> _Exercise aim_: Range to output from the entries below: the line containing "Task: Select the" through the line containing "Given: Click the 结束分享 button". Set it down exactly, ends included, nothing else.

> _Exercise materials_:
==*==

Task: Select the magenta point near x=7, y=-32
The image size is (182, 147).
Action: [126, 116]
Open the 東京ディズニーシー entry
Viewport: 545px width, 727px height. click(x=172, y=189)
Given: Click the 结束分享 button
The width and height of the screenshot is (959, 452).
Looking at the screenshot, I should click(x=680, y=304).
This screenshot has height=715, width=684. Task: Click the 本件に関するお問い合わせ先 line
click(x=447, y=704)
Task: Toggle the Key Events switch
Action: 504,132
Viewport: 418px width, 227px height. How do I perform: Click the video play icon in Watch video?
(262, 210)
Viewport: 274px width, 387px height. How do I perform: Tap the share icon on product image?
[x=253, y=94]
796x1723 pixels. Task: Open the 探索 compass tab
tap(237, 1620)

==*==

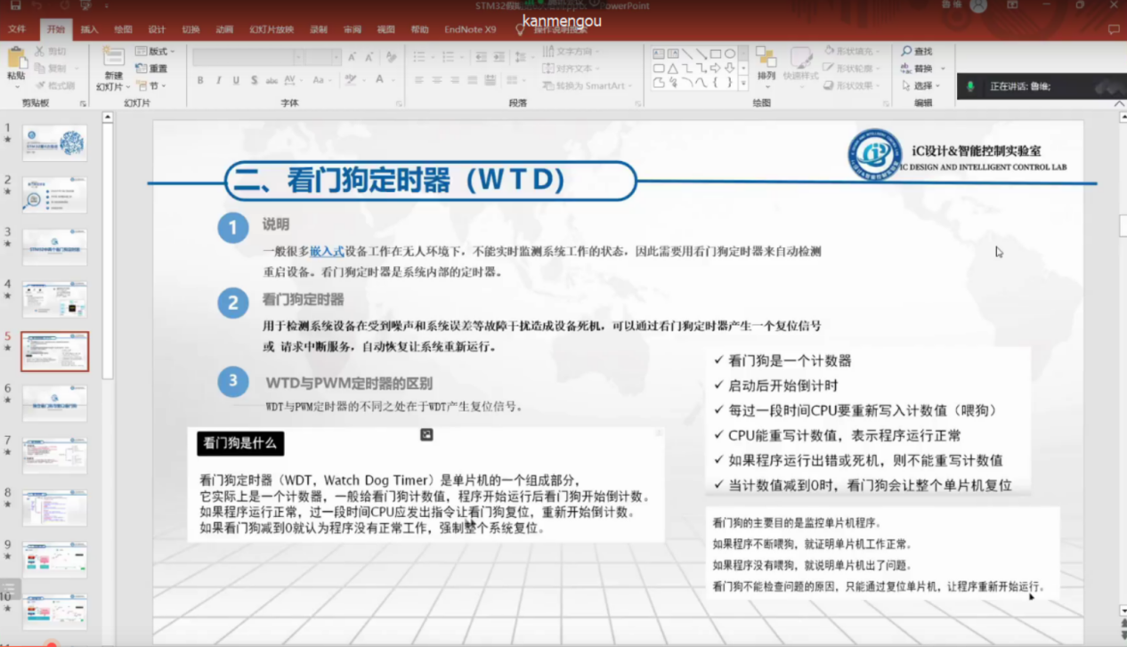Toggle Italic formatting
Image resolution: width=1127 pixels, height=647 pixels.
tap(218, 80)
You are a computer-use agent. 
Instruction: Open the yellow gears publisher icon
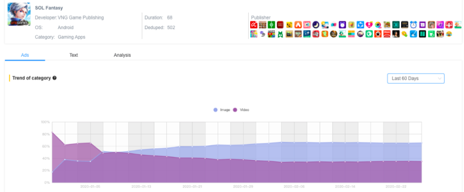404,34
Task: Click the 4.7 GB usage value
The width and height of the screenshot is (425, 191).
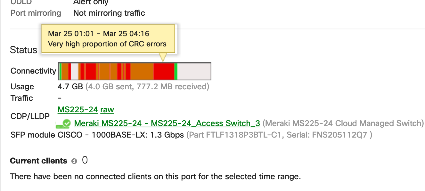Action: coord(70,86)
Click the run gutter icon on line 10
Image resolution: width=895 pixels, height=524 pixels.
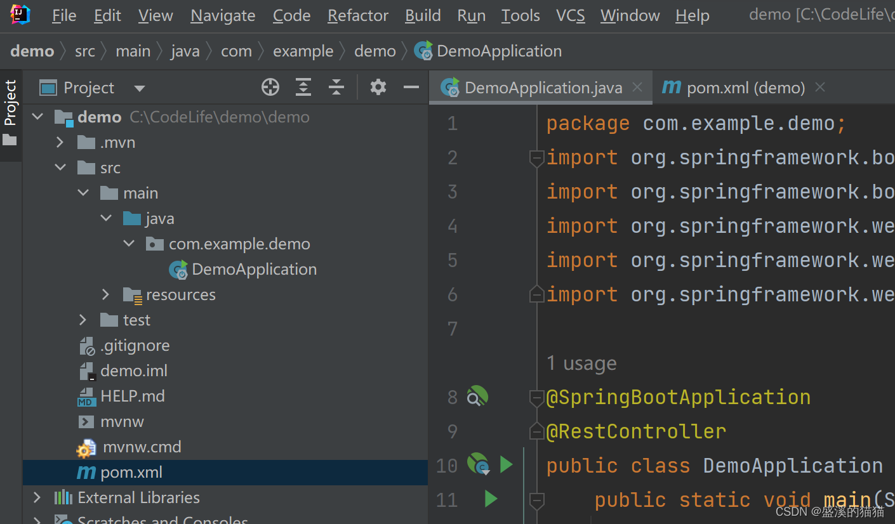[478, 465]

==*==

> _Completed task_:
Task: Select the magenta point near x=7, y=-32
The image size is (182, 147).
Action: [126, 116]
Open the 東京ディズニーシー entry
Viewport: 545px width, 727px height. click(x=172, y=189)
Given: Click the 结束分享 button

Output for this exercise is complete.